With the help of these four, Beckett uncovers some key
details in jewellery design today. It is not just the creative atmosphere among
the designers themselves that has produced a surge in this contemporary style
but also the creativity with which customers are choosing to wear their
jewellery. Stephen Webster discusses one important change with Beckett: the
fact that “[w]omen are now buying jewelry for themselves,” and as he puts it
women take risks, men don’t. Personally I agree, designers would have had to
make jewellery both attractive to the women wearing it and the men buying it
twenty or thirty years ago, whereas now they can create specifically for the
women themselves without the fear of not selling their designs.

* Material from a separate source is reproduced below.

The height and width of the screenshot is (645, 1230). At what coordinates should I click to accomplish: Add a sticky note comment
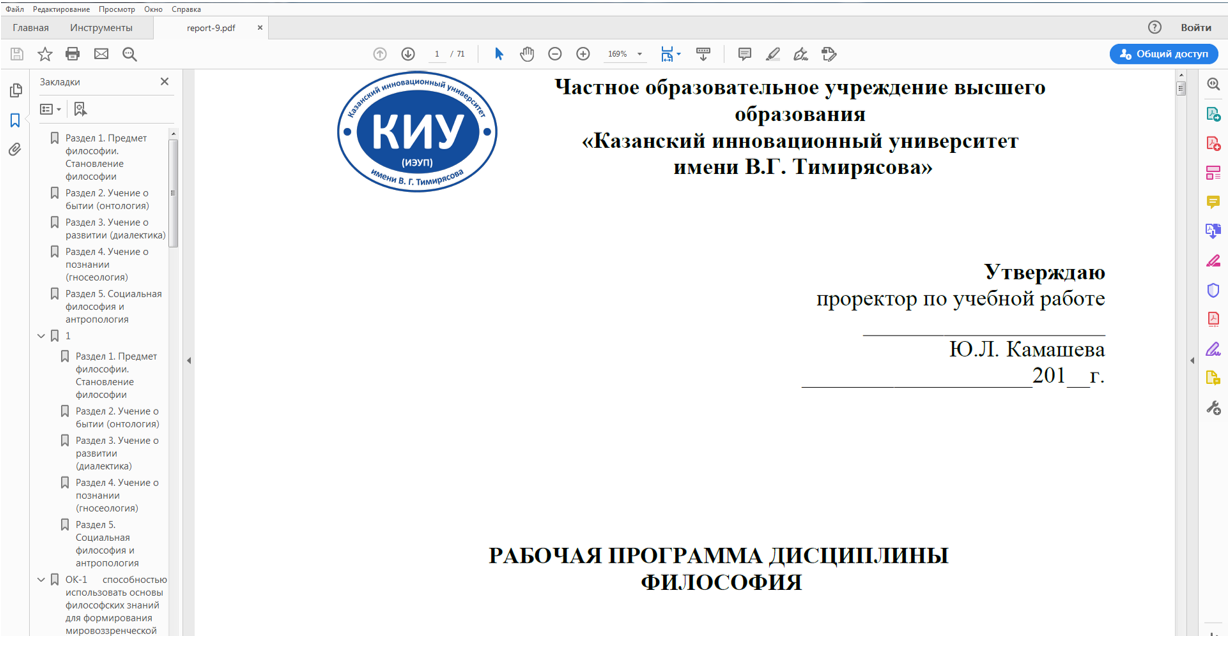click(744, 54)
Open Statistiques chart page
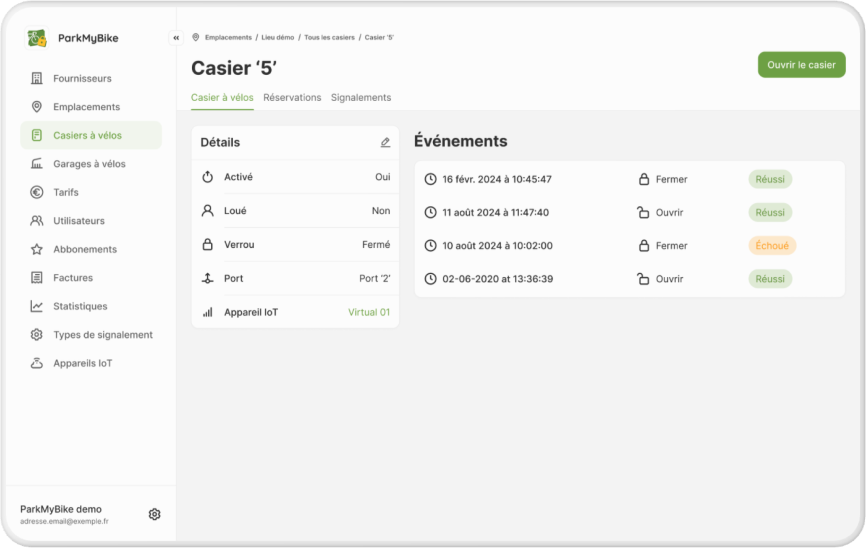866x548 pixels. [80, 306]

Another important aspect to selling these designs is that they
are still made in expensive materials – perhaps not the gold and diamonds that
most people are used to but materials are considered luxurious today.
References
Beckett, K., 2015. Jewelry That Breaks With Tradition. The
New York Times [Online] 17 March
Available at: http://www.nytimes.com/2015/03/18/style/international/jewelry-that-breaks-with-tradition.html?_r=0
[Accessed 13 April 2015].
Available at: http://www.nytimes.com/2015/03/18/style/international/jewelry-that-breaks-with-tradition.html?_r=0
[Accessed 13 April 2015].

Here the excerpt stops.